DESCRIPTION OF THE TASK
From the line holding "This screenshot has height=759, width=879." to the final line below, restate each line word for word and add nothing.

INPUT DATA
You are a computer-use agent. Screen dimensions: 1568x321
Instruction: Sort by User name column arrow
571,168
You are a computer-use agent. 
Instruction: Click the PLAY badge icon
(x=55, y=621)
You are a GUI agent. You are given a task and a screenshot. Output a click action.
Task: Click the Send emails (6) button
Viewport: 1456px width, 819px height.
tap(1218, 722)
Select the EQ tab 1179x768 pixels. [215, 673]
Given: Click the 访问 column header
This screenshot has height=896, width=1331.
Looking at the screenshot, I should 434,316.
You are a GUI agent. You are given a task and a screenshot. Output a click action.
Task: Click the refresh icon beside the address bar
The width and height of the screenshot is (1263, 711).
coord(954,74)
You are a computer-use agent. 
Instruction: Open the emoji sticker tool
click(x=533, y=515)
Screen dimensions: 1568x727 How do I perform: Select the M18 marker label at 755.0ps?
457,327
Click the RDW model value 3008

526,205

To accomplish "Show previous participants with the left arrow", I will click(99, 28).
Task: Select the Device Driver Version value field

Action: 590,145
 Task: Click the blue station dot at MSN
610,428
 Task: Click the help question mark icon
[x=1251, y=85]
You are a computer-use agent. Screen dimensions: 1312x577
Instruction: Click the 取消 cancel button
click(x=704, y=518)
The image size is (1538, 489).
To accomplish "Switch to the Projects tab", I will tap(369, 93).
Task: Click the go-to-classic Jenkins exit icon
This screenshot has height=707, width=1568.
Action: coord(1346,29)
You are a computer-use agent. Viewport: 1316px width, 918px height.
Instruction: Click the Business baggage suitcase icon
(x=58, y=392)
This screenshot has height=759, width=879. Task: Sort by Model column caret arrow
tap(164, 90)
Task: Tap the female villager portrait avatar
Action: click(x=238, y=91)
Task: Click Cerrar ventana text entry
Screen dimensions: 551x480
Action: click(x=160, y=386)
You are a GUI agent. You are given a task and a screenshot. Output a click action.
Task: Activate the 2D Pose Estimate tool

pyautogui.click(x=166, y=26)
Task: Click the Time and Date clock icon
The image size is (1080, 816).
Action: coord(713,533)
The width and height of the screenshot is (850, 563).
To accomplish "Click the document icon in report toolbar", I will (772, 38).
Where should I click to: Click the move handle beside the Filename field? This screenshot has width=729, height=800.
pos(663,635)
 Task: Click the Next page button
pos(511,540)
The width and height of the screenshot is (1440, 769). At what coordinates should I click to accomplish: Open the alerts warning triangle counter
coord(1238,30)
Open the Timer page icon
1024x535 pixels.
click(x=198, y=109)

PROBLEM SOLUTION
This screenshot has height=759, width=879. Task: Sort by Model column caret arrow
tap(164, 90)
Task: Tap the female villager portrait avatar
Action: click(x=238, y=91)
Task: Click Cerrar ventana text entry
Screen dimensions: 551x480
Action: click(x=160, y=386)
You are a GUI agent. You are given a task and a screenshot. Output a click action.
Task: Activate the 2D Pose Estimate tool

pyautogui.click(x=166, y=26)
Task: Click the Time and Date clock icon
The image size is (1080, 816).
Action: coord(713,533)
The width and height of the screenshot is (850, 563).
To accomplish "Click the document icon in report toolbar", I will (772, 38).
Where should I click to: Click the move handle beside the Filename field? This screenshot has width=729, height=800.
pos(663,635)
 Task: Click the Next page button
pos(511,540)
The width and height of the screenshot is (1440, 769). At what coordinates should I click to accomplish: Open the alerts warning triangle counter
coord(1238,30)
Open the Timer page icon
1024x535 pixels.
click(x=198, y=109)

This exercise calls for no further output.